Scientific classification
- Kingdom: Plantae
- Clade: Tracheophytes
- Clade: Angiosperms
- Clade: Eudicots
- Clade: Asterids
- Order: Ericales
- Family: Ericaceae
- Genus: Styphelia
- Species: S. hamulosa
- Binomial name: Styphelia hamulosa (E.Pritz.) Sleumer
- Synonyms: Leucopogon hamulosus E.Pritz.

= Styphelia hamulosa =

- Genus: Styphelia
- Species: hamulosa
- Authority: (E.Pritz.) Sleumer
- Synonyms: Leucopogon hamulosus E.Pritz.

Species of plant

Styphelia hamulosa is a species of flowering plant in the heath family Ericaceae and is endemic to the south-west of Western Australia. It was first formally described in 1904 by Ernst Georg Pritzel who gave it the name Leucopogon hamulosus in Botanische Jahrbücher für Systematik, Pflanzengeschichte und Pflanzengeographie from specimens he collected near Mingenew. In 1963, Hermann Otto Sleumer transferred the species to Styphelia as S. hamulosa in the journal Blumea. The specific epithet (hamulosa) means "having small hooks" referring to the tips of the leaves.

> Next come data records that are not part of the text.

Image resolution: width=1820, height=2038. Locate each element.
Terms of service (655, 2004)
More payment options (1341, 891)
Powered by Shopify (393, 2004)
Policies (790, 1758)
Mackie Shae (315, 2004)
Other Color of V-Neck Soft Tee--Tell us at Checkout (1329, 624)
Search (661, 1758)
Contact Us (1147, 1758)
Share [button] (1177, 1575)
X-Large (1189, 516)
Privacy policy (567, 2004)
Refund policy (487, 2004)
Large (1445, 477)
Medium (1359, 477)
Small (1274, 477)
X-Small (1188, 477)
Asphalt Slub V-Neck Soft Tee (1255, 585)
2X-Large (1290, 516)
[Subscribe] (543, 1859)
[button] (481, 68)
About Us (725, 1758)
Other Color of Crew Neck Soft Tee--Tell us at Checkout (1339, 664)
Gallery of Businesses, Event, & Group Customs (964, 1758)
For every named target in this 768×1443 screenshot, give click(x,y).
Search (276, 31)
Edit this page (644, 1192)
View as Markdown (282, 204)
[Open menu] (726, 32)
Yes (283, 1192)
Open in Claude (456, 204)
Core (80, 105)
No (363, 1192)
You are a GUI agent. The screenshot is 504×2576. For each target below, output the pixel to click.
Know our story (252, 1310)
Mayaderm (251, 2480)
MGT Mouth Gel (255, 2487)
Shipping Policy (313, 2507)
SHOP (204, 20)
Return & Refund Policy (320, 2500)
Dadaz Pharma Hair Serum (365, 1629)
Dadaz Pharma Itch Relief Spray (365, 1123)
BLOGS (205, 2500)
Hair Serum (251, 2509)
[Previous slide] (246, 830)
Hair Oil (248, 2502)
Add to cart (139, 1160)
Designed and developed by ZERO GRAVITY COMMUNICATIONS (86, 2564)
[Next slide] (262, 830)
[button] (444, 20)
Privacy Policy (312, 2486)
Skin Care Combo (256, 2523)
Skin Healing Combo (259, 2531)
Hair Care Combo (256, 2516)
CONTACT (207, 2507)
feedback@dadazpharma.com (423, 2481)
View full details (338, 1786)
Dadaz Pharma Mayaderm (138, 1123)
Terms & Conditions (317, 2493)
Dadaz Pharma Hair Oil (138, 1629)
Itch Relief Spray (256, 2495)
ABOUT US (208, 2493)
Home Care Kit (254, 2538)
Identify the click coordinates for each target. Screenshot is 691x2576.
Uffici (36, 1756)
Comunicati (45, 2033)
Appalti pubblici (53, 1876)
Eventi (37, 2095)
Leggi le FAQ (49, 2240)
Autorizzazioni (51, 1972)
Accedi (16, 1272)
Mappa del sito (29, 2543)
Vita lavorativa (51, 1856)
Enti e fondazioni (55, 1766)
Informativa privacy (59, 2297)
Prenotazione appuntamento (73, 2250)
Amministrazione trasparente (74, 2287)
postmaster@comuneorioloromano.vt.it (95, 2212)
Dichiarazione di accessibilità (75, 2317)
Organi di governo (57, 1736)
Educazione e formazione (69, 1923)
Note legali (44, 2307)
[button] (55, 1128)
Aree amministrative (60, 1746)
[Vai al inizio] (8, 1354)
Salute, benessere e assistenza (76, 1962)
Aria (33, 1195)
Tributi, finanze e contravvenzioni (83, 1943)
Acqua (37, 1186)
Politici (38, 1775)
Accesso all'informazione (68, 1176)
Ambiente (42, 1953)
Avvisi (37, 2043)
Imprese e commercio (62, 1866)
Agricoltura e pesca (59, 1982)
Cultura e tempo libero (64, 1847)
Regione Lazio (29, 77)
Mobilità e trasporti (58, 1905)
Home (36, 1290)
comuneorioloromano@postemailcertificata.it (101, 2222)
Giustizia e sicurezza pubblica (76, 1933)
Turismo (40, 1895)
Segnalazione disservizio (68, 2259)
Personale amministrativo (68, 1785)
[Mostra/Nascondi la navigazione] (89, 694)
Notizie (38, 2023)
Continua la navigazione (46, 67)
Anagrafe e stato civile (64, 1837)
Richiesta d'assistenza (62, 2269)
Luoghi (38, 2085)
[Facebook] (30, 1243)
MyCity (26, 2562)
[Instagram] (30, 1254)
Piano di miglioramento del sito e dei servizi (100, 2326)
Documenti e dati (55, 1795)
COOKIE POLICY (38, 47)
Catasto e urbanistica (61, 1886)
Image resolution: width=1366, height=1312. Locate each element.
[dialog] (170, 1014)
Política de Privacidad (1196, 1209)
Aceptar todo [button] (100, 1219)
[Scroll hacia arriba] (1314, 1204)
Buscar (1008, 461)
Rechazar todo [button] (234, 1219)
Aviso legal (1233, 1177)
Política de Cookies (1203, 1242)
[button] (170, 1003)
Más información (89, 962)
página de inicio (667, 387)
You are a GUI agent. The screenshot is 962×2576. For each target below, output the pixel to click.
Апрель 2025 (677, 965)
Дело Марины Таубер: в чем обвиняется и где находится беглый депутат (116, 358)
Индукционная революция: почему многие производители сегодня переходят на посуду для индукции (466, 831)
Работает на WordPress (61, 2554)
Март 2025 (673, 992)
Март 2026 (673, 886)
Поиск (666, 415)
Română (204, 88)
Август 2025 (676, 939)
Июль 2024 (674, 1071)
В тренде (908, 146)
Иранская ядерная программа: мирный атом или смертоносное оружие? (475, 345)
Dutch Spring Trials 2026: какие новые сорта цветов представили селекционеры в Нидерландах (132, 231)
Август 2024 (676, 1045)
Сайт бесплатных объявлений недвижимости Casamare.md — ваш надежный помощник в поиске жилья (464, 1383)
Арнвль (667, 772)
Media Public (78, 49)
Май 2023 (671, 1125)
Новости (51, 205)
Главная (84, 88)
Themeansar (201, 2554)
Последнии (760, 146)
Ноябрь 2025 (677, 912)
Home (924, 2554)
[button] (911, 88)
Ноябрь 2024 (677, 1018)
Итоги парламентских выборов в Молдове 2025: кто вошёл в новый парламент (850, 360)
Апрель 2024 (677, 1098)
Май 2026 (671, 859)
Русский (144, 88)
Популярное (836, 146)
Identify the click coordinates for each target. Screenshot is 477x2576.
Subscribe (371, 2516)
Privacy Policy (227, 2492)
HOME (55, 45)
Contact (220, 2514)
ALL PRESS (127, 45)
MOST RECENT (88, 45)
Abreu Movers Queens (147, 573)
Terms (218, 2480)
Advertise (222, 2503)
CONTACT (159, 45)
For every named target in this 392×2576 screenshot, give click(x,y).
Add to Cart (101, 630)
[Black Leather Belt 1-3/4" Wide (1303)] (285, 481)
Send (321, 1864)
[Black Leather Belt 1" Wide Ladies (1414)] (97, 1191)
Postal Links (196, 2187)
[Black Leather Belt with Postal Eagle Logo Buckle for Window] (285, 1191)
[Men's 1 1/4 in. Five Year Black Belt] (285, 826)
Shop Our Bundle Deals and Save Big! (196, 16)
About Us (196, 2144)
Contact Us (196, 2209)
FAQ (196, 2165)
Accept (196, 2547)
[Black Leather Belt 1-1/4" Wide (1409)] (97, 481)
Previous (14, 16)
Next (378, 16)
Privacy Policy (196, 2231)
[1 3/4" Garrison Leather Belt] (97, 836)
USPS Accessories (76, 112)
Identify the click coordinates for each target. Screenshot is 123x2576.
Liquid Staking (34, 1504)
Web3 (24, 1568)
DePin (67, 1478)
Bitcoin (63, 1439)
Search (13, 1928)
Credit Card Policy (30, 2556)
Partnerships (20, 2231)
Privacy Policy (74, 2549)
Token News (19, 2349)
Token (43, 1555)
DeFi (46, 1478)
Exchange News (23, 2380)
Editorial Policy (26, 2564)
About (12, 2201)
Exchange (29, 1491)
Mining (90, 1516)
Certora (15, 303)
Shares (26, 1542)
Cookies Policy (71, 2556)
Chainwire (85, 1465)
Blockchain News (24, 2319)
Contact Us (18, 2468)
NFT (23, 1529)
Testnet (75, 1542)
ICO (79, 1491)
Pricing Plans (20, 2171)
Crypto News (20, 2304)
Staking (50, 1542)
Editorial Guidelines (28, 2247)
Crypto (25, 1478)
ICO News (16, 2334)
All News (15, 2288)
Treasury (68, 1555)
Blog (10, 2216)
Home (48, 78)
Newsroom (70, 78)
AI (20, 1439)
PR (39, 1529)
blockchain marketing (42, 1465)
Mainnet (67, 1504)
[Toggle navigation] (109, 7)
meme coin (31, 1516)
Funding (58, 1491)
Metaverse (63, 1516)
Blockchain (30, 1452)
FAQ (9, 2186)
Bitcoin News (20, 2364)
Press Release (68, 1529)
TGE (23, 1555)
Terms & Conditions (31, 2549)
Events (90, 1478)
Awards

Styphelia hamulosa occurs in the Avon Wheatbelt, Coolgardie, Esperance Plains, Geraldton Sandplains, Mallee, Murchison and Swan Coastal Plain bioregions of south-western Western Australia and is listed as "not threatened", by the Government of Western Australia Department of Biodiversity, Conservation and Attractions.